Instructions to follow -> Exclude the pictures, then repeat the remaining data exactly.

Information provided ->
* * * * * * * * *

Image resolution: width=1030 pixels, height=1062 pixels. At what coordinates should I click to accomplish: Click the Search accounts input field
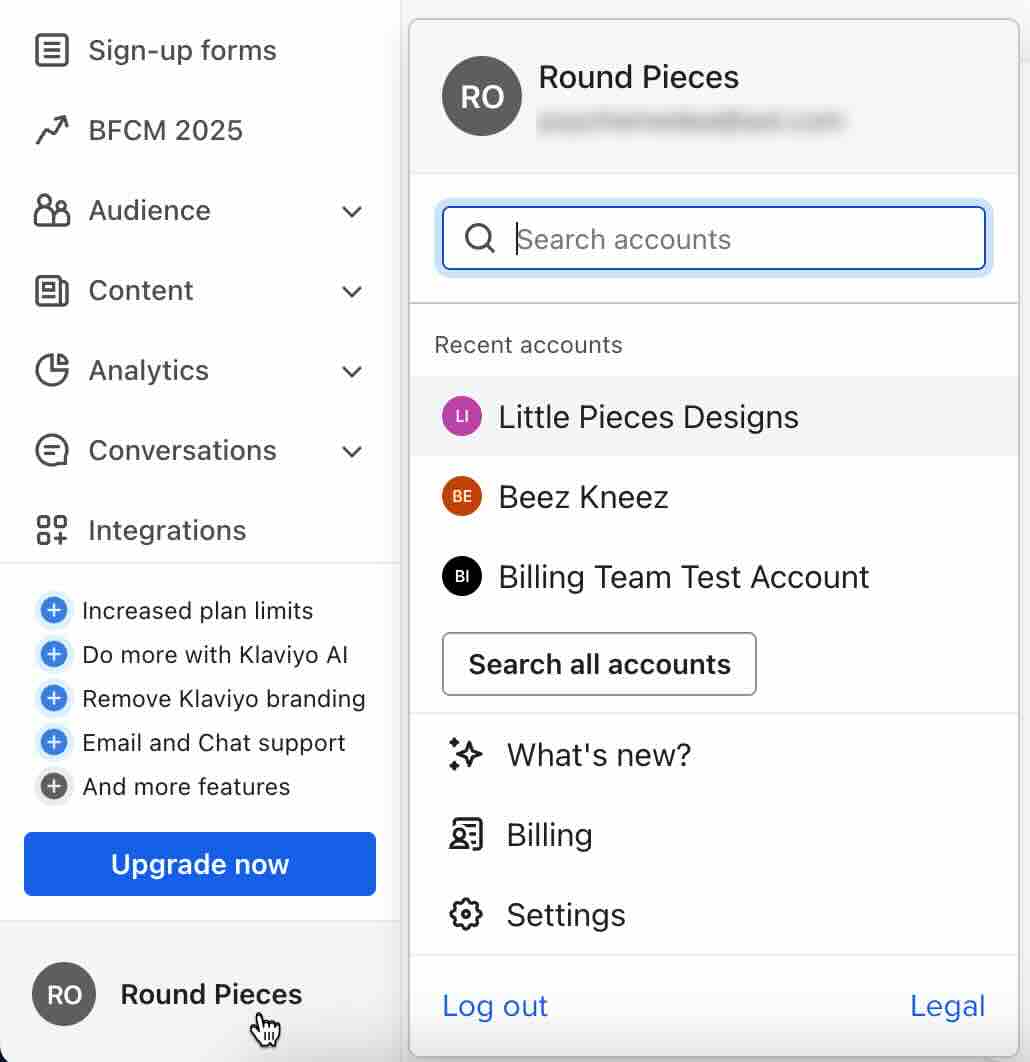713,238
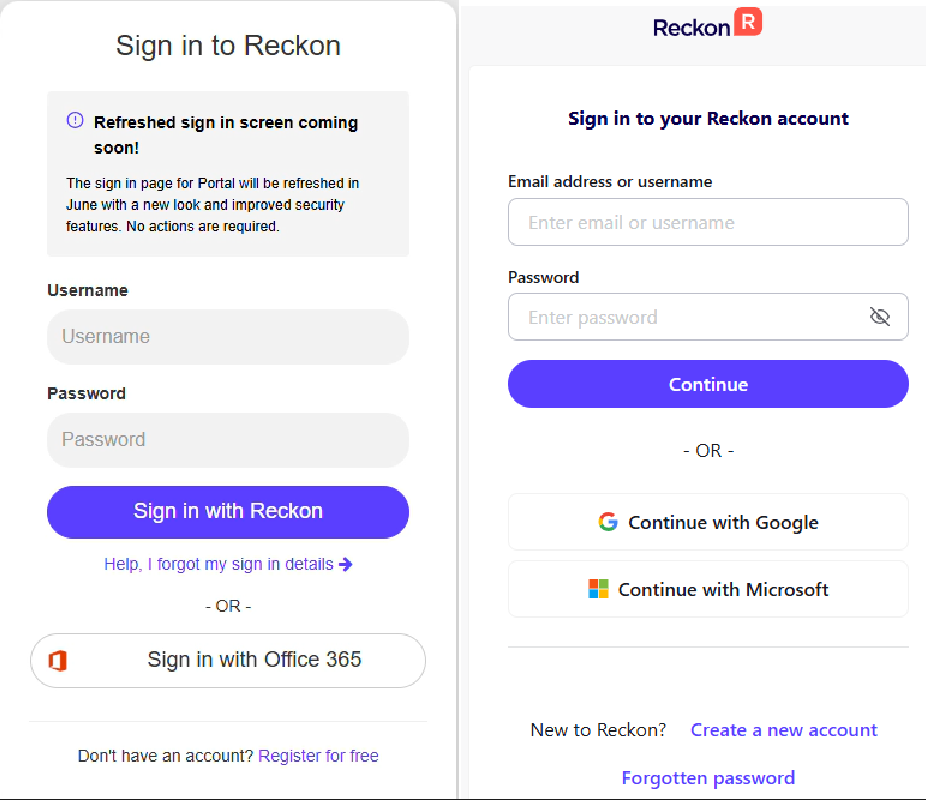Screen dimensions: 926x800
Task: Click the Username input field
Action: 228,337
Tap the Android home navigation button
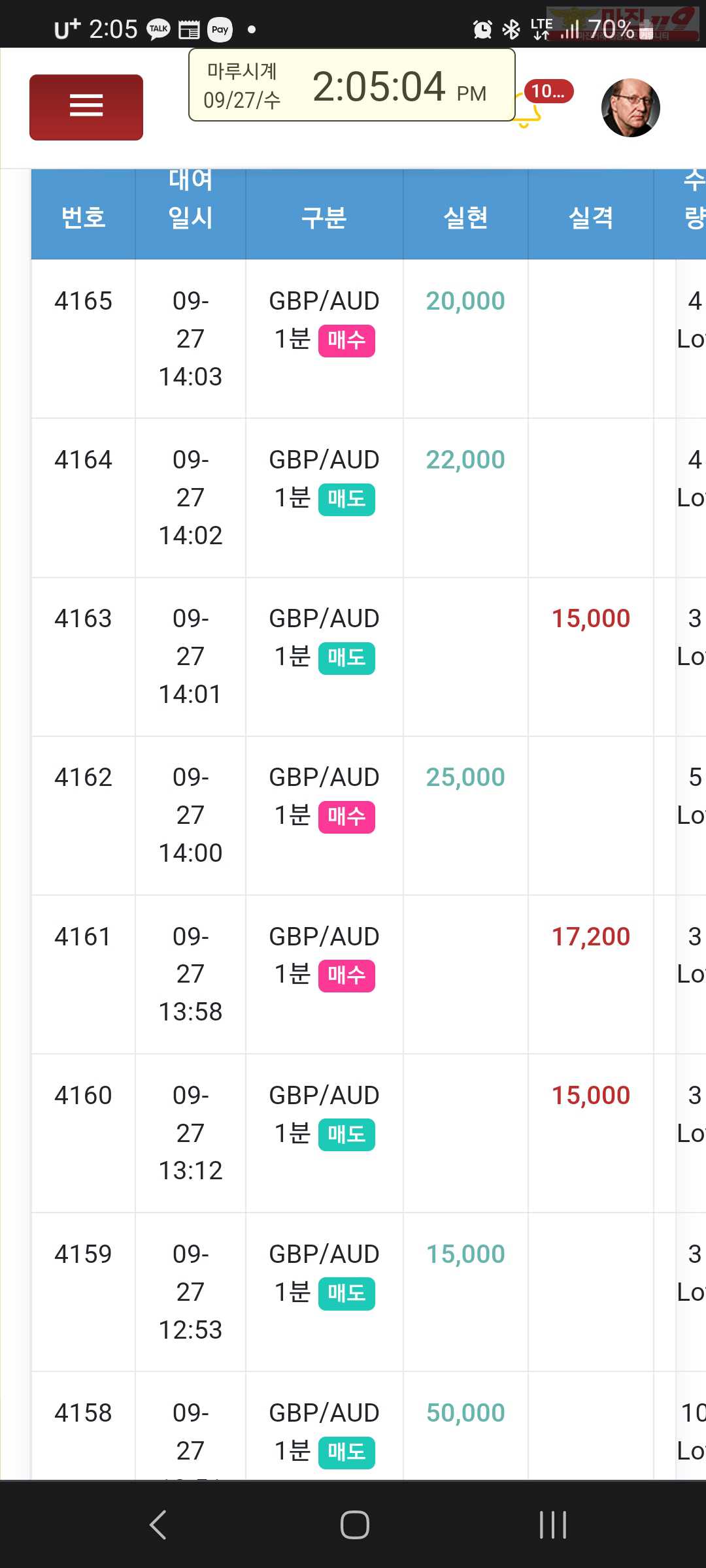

* * * * * * * * *

The answer ->
Image resolution: width=1030 pixels, height=1062 pixels. At what coordinates should I click to accomplish: Click the Search accounts input field
713,238
Screen dimensions: 926x800
Task: Click the Username input field
Action: 228,337
Tap the Android home navigation button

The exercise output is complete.